Sul tappeto rosso della mia attività onirica sfilavano invece pochissime persone. Il requisito minimo per esserci era infatti quello di aver letto almeno un libro al mese. Una sfida non da poco, considerato che la vita viene impiegata per la maggior parte del tempo in altre attività: bisogna essere determinati e dopo lunghe giornate di lavoro, impegni vari, svariati minuti passate a sbirciare i social, “la gara alle 50 pagine almeno” diventa dura. D’altronde, leggere non è un’attività passiva, anzi. Si può dire che per leggere occorre un certo talento. Bisogna avere talento nell’immaginazione e, scusate, non è cosa da poco. “Un libro non esiste finché qualcuno non lo legge”.
I lettori che percorrevano il red carpet del mio sogno non somigliavano affatto ai personaggi che di solito vediamo in queste occasioni: piuttosto timidi, percorrevano la lunga striscia di tessuto vermiglio con passo lento e sguardo incredulo, cercando di sorridere ai fotografi. Alcuni, i più disinvolti, accennavano un saluto. Altri si lasciavano raggiungere dalle telecamere e da qualche intervistatore per spigare come riuscissero a sfuggire alle sirene della quotidianità, ritagliandosi il tempo per un buon libro.
Italo Calvino, presidente di giuria di questo festival del sogno, era davvero in difficoltà nello scegliere chi premiare: lui, che così bene ha preso in giro i presunti “buoni lettori” (cioè coloro che alla fine, il tempo per leggere non lo trovano mai), si trovava quasi impacciato nell’assegnare la Pagina d’Oro a chi aveva dimostrato senza alcun dubbio di avere talento nella lettura.
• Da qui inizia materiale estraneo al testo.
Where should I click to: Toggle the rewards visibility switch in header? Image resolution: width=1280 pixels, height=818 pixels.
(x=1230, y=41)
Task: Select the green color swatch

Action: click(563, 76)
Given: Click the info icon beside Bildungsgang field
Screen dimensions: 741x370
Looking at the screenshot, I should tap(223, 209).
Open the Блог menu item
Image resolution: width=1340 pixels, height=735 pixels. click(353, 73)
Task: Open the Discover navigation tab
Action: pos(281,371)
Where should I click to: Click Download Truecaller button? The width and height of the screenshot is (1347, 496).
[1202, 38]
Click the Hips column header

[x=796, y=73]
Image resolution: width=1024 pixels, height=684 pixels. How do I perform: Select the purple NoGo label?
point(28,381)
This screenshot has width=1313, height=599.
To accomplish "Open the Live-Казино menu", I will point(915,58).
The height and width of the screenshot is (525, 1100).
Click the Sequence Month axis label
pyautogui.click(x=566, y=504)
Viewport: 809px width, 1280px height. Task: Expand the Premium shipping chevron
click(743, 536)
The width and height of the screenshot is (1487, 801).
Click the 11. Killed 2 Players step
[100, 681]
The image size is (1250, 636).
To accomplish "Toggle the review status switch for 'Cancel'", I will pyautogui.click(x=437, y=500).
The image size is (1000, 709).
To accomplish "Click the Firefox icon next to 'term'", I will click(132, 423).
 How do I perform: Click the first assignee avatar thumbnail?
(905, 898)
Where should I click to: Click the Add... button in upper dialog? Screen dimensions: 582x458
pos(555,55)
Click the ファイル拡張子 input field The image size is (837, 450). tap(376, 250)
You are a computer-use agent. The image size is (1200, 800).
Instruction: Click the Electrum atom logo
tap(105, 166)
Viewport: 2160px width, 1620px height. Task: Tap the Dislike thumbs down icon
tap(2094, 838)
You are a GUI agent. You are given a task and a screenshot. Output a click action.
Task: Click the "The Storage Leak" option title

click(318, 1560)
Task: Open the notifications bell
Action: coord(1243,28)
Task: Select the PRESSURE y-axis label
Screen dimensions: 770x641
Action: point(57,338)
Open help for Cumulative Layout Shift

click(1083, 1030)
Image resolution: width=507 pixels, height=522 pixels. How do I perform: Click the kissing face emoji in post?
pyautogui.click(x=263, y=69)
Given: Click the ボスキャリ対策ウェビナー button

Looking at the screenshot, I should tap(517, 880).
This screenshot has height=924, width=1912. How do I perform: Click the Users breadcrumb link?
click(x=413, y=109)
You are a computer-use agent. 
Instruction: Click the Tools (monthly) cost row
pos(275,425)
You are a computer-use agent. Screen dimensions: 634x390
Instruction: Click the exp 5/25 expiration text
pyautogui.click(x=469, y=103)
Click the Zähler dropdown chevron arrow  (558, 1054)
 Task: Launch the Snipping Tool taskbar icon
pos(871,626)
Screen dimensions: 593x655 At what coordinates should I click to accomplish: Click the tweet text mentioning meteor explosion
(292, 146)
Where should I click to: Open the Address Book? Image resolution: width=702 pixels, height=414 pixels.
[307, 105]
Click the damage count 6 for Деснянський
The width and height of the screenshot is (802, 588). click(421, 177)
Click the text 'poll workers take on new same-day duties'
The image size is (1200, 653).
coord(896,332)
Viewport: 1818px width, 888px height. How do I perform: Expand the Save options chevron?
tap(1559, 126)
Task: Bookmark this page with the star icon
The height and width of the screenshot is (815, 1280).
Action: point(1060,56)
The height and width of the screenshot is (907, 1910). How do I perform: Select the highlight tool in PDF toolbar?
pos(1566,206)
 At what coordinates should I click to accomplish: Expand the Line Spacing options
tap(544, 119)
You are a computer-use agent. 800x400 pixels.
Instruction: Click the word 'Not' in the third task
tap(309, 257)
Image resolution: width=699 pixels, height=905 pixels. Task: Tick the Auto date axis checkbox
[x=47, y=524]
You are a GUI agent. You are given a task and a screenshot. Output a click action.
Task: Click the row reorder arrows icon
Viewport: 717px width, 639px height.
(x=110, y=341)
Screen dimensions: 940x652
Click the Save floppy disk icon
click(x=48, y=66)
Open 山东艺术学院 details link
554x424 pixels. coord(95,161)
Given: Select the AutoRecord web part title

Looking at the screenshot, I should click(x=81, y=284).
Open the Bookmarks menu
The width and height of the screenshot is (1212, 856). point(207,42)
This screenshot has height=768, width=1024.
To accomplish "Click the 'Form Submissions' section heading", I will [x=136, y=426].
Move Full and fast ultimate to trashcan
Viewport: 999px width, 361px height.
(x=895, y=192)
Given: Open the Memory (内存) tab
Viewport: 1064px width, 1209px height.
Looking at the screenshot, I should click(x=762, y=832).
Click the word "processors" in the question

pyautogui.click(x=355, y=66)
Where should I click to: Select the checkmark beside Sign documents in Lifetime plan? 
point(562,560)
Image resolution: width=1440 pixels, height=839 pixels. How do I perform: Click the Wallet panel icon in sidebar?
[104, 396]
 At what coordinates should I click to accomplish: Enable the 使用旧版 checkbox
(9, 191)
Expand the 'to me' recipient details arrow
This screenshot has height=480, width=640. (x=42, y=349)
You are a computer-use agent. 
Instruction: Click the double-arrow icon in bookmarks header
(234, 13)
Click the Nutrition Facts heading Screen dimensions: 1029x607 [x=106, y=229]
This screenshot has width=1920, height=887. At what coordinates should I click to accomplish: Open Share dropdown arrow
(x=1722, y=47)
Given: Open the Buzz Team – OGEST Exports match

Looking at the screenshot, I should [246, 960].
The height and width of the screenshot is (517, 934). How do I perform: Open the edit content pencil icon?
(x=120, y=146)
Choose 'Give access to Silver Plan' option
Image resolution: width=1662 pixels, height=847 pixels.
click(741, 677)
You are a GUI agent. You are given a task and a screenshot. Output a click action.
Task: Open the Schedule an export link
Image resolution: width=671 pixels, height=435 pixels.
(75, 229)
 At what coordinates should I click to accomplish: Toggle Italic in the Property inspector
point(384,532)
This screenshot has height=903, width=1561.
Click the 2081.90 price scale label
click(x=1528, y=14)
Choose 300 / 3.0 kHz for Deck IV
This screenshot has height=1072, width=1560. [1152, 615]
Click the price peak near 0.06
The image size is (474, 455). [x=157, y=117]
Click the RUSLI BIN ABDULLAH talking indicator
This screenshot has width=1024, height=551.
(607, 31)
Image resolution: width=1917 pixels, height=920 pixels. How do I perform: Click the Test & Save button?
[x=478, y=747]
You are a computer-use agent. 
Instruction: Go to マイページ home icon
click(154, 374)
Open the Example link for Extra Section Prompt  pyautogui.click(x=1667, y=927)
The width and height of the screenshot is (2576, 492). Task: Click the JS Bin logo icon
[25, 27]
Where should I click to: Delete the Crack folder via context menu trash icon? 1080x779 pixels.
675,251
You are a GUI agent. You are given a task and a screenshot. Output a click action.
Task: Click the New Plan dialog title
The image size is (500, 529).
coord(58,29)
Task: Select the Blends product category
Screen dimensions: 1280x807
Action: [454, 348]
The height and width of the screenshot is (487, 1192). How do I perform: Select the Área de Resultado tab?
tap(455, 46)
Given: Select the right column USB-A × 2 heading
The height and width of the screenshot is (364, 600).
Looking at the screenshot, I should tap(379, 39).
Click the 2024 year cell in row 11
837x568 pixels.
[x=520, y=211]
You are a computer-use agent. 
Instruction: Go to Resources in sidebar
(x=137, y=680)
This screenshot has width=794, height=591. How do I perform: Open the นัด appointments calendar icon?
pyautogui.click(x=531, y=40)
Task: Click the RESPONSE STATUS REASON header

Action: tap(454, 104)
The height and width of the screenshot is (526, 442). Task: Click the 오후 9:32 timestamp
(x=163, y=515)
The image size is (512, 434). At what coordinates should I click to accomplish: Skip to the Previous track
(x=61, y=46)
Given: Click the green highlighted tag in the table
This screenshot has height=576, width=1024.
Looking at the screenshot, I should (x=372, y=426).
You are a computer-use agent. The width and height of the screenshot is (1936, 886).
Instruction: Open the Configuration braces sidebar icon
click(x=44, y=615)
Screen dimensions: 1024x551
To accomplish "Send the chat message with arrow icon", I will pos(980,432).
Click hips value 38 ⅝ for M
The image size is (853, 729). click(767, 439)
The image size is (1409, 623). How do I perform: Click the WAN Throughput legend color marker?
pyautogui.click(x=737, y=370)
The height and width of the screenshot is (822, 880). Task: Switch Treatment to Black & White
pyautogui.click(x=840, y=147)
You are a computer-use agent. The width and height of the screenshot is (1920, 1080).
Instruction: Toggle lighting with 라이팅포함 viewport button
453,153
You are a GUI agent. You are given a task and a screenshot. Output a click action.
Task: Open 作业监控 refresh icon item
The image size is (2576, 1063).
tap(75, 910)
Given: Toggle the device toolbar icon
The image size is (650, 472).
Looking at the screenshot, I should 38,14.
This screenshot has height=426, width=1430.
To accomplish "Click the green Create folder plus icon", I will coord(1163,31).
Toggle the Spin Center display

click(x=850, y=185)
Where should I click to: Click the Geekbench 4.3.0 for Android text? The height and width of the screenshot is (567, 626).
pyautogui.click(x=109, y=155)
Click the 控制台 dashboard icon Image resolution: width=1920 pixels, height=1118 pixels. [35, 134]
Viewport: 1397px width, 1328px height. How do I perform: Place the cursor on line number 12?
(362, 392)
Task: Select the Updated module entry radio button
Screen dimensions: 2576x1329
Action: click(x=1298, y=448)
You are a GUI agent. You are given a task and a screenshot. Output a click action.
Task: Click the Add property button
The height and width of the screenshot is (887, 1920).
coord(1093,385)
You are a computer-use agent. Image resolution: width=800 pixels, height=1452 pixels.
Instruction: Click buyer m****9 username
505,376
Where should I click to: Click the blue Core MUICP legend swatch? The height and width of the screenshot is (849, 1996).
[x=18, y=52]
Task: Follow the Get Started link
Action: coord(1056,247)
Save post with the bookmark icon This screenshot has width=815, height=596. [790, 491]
Sapeste come mi sono svegliata bene, dopo un sogno così! Ho aperto gli occhi e ho fatto un mezzo sorriso. Poi, purtroppo, ho ceduto. Ho preso il telefono. Lo so che non avrei dovuto ma siamo tutti uguali di fronte a quel dispositivo rettangolare. La prima cosa che ho visto? L’attesa per il giuramento del governo Conte Due o Bis o Secondo Atto. Chiamatelo come volete. Poi, l’occhio mi è caduto sul red carpet di Venezia e su una tizia con le sue preziose terga al vento. Il nome, sinceramente, non lo ricordo. Ma ricordo invece quello del vincitore della Pagina d’Oro. Filippo Rimagli. Il più talentuoso tra i lettori italiani.